Beğenmediği herkesi terörist olarak yaftalamakla, uydurma suçlamalarla insanları hayattan bezdirmekle görevlendirilmiş trollerin varlığı malum.
Bir yandan da kendi arzularıyla “trolleme” yapanlar mevcut. Her zaman siyasi değil, her alanda varlar. Genelde dikkate alındıklarında coşuyorlar. Saman alevi gibiler, ateşi harlamaya, yanı onları dikkate almayı sürdürdüğünüz sürece yanıyorlar.
“Organize kötülük” hali, trollerin dünyasında yok sadece. Fark etmeden hücrelerimize kadar sindi onların iletişim dili. Meramını sakince dile getirmek “para” etmiyor artık. Fikrini beğenmediğimiz, tipini beğenmediğimiz, çok kızdığımız insanlara bile ağız dolusu küfürler ede ede rahatlıyoruz. Kızgınlığı dile getirme şekli de tarif eder insanı ama artık bunun da bir önemi yok. İçinde ne varsa kus, gitsin, zaten kimse garipsemiyor.
Twitter gibi bugün kültürel bir fenomen haline gelmiş sosyal medya araçlarını ilk yaratan kişiler, yarattıklarının toplum mühendisliğinin en kullanışlı maşaları haline geleceğini öngöremediler. Twitter’ın öyküsünün aktarıldığı “Hatching Twitter” isimli kitapta, Jack Dorsey’nin Twitter’ı “Başka insanlara o anda ne yaptığını söylemek” şeklinde algıladığı bir sosyal medya aracı olduğu anlatılır. Bugün kültürel fenomene dönüşmüş, kullanıcı odaklı tüm sosyal medya araçları bireysel psikolojiden toplum psikolojisine, hayatı algılama şeklinden gerçeği yaşama biçimine sosyal hayatı yöneten, şekillendiren bir konumda.
Peki nasıl oluyor bu?
Öngörülemeyen toplum mühendisliği...
Her zaman aynı yöntemlerle değil. “Birileri” yapıyor bunu çoğu zaman, kendi arzuladıkları üzerinde oynama yapılmış gerçeklikleri yayıyorlar.
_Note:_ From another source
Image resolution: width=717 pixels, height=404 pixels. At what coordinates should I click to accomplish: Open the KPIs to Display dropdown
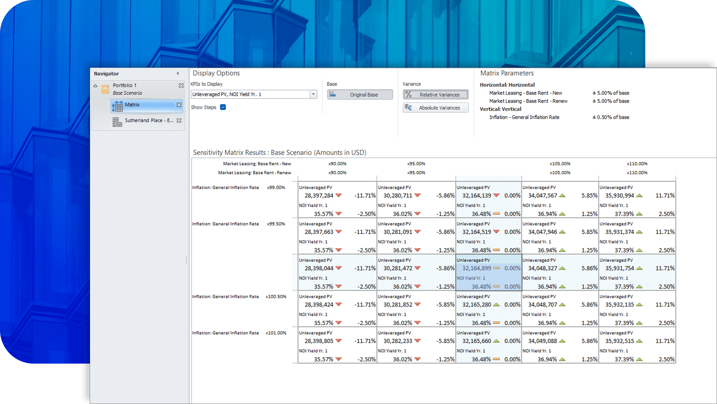(313, 94)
Gerçeklik algısını değiştiriyorlar. Bazen de kendimizi gönüllü yapıyoruz bunu. Takip etmeyi tercih ettiğimiz -mesela- 500 kişi ve kuruluş yönlendirir oluyor hayat algımızı.
Pornografi, yalan haber yayını, küfürlü iletişim, trollemeden daha tehlikeli yönleri de var sosyal medyanın. Yalan haber yaymakla, photoshop marifetiyle hazırladıkları görselleri yazarak toplumun öfkesini belirli taraflara yönlendirmeye çalışmaktan da karanlık: Terörizm. (Lütfen izleyiniz: National Geographic belgeseli Breakthrough, Cyber Terror bölümü)
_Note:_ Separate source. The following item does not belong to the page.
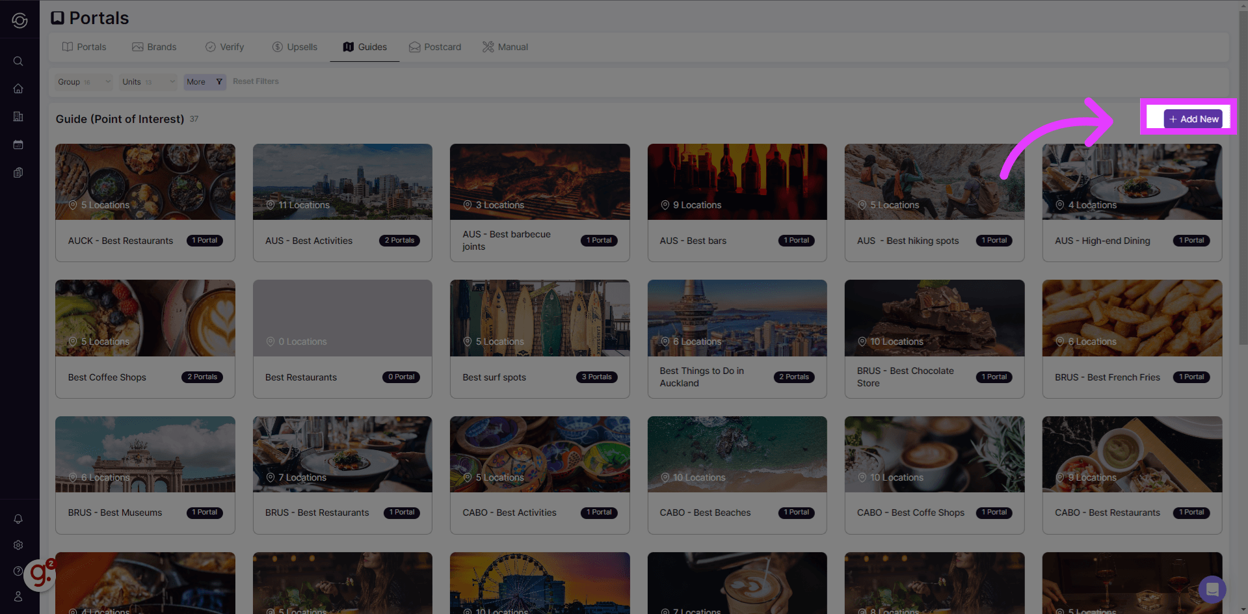
Task: Select the Postcard tab
Action: tap(434, 46)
Jack Dorsey “Ne yaptığımızı yazalım” derken veya ortağı Evan Williams “Twitter, keşfetmenin ve deneyim paylaşmanın yeri” diye yola çıkarken işlerin buralara geleceğini elbette düşünmediler.
İnsanların psikolojisini bozacak bir forma erişeceğini düşünmediler.
Organize kötülüğün buluşma yeri olacağını düşünmediler.
Bağımlılık yapan bir özellik kazanacağını, insanların hayatının ortasına oturacağını düşünmediler.
Genç kızların, seksi pozlarla erkek takipçi peşinde koşan diğer kızlara özenerek yetişeceğini düşünemediler.
“Algı yönetimi”nin merkez üssü olacağını düşünemediler.
Aslında bunları onlar değil, kullanıcılar yaptı, biz yaptık, dolayısıyla biz bulacağız çaresini.
Cem Yılmaz’ınki gibi bir “ayılış” olabilir belki...
Sosyal medya ile ilişkiyi kısıtlamak olabilir. Her laf edeni ciddiye almamak olabilir. Özellikle maksadını biliyorsak...
Önceliklerimizin ayırdına varabileceğimiz bir hayat yaşamak istiyorsak, sosyal medya ile kurduğumuz ilişkiyi gözden geçirmemiz, sorumlu kullanmamız ve yaklaşmamız şart gibi görünüyor.